Clinical significance of sCD163 and its possible role in asthma (Review)

Abstract

Macrophages exert important functions in the balance and efficiency of immune responses, and participate in innate and adaptive immunity. The proinflammatory actions of macrophages are implicated in autoimmune diseases. Unlike classically activated M1 macrophages, the alternatively activated cluster of differentiation (CD)163+ and CD206+ M2 macrophages are involved in tissue repair and wound healing, and use oxidative metabolism to support their long‑term functions. CD163 is a member of the scavenger receptor superfamily, categorized into class B, and its soluble(s) form, sCD163, is a marker of activated M2 macrophages. CD163 is selectively expressed in cells of the monocyte and macrophage lineages; however, its biological role has yet to be elucidated. The expression of sCD163 is markedly induced by anti‑inflammatory mediators, such as glucocorticoids and interleukin‑10, whereas it is inhibited by proinflammatory mediators, such as interferon‑γ. These findings suggest that CD163 may serve as a potential target for the therapeutic modulation of inflammatory responses. The concentration of sCD163 in blood is associated with acute and chronic inflammatory processes in autoimmune disorders of connective tissue, fat metabolism and cardiovascular diseases, and it can be used for the assessment of cancer prognosis. A role for sCD163 in the pathogenesis of asthma has also been proposed. The present review serves to present the available knowledge concerning the implication of sCD163 in the pathophysiological mechanisms of asthma, and evaluate its potential as a biomarker and possible therapeutic target for asthma.

Figure 1.

Macrophages serve a key role in regulating the activation and resolution of immune responses. The induction of M0 macrophages by inflammatory mediators, such as IL-4 and IL-10, results in the differentiation of M2 macrophages. IL-17 (in a Th17 environment) prevents macrophage apoptosis, whereas IFN-γ (during Th1 inflammation) promotes apoptosis of macrophages. NE stimulates CD163 shedding, a marker of M2 macrophage activation. Macrophages effectively eliminate apoptotic neutrophils via phagocytosis. IL, interleukin; Th, T helper; IFN, interferon; NE, neutrophil elastase; CD, cluster of differentiation; Treg, T regulatory.

Figure 2.

Shedding of sCD163. Several inflammatory signals have been demonstrated to induce ectodomain shedding of sCD163 in vitro.
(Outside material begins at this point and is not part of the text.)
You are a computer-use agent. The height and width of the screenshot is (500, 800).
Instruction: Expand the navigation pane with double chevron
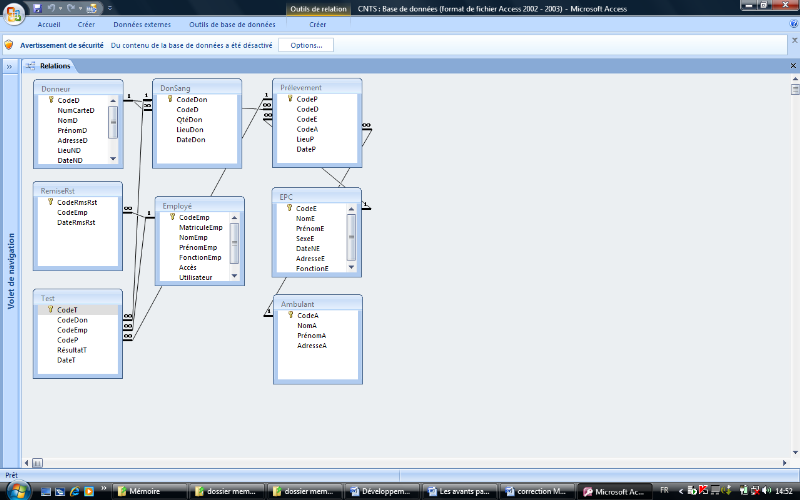9,66
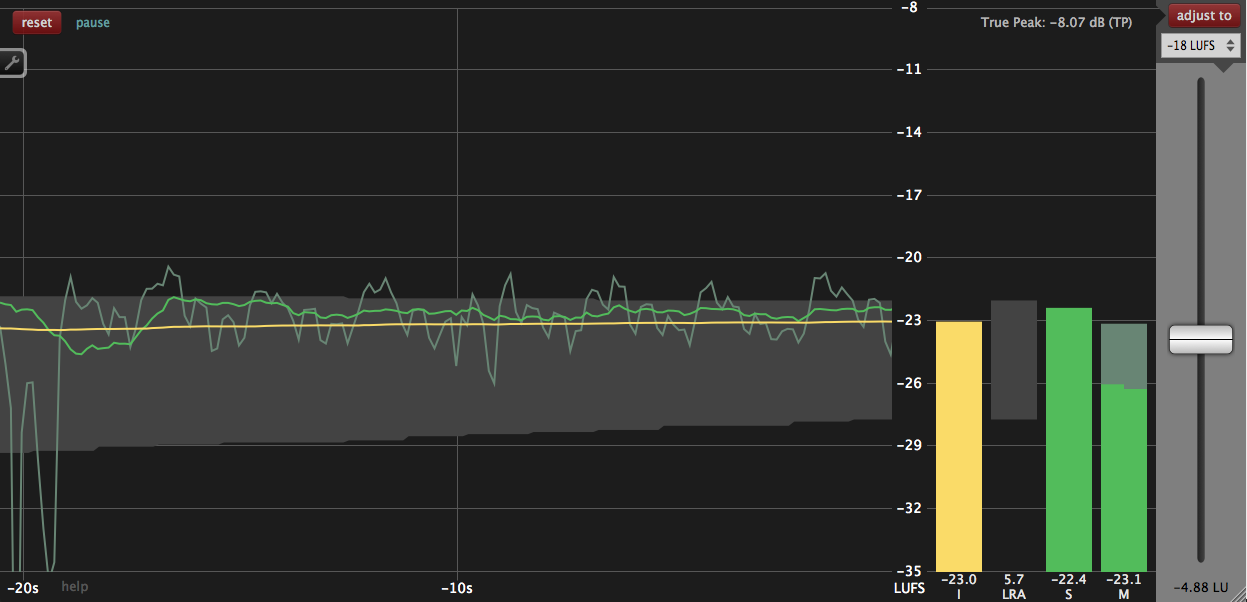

ADAM17/10 mediates shedding of CD163 and TNF-α upon stimulation by inflammatory stimuli. CD163 and pro-TNF-α are rapidly cleaved from the surface of activated macrophages by an ADAM17/10-mediated mechanism. The half-life of sCD163 is much longer than that of TNF-α. Similar palindromic sequences in human CD163 (1044Arg-Ser-Ser-Arg) and pro-TNF-α (78Arg-Ser-Ser-Ser-Arg) were identified by a comparison of the sequences of the juxtamembrane region of the proteins. s, soluble; CD, cluster of differentiation; ADAM, a disintegrin and metalloproteinase; TNF, tumor necrosis factor; IL, interleukin; Hb, hemoglobin; M-CSF, macrophage-colony stimulating factor; IFN, interferon; LPS, lipopolysaccharide; CXCL, (C-X-C motif) ligand.

Figure 3.

A hypothetical model of Hp-independent intravascular detoxification and clearance of cell-free Hb by CD163. Hb induces shedding of CD163 into the plasma and the produced sCD163 captures and quenches the residual redox-reactive Hb. Subsequently, IgG interacts with the sCD163-Hb complex. The sCD163-Hb-IgG complex then elicits an autocrine loop of endocytosis via FcγR on monocytes and subsequent recycling of the internalized sCD163 via endosomes to restore CD163 homeostasis in the membrane, whereas the internalized Hb is catabolized by HO-1. Hp, haptoglobin; Hb, hemoglobin; CD, cluster of differentiation; s, soluble; Ig, immunoglobulin; FcγR, Fcγ receptor; HO, heme oxygenase; TLR, Toll-like receptor.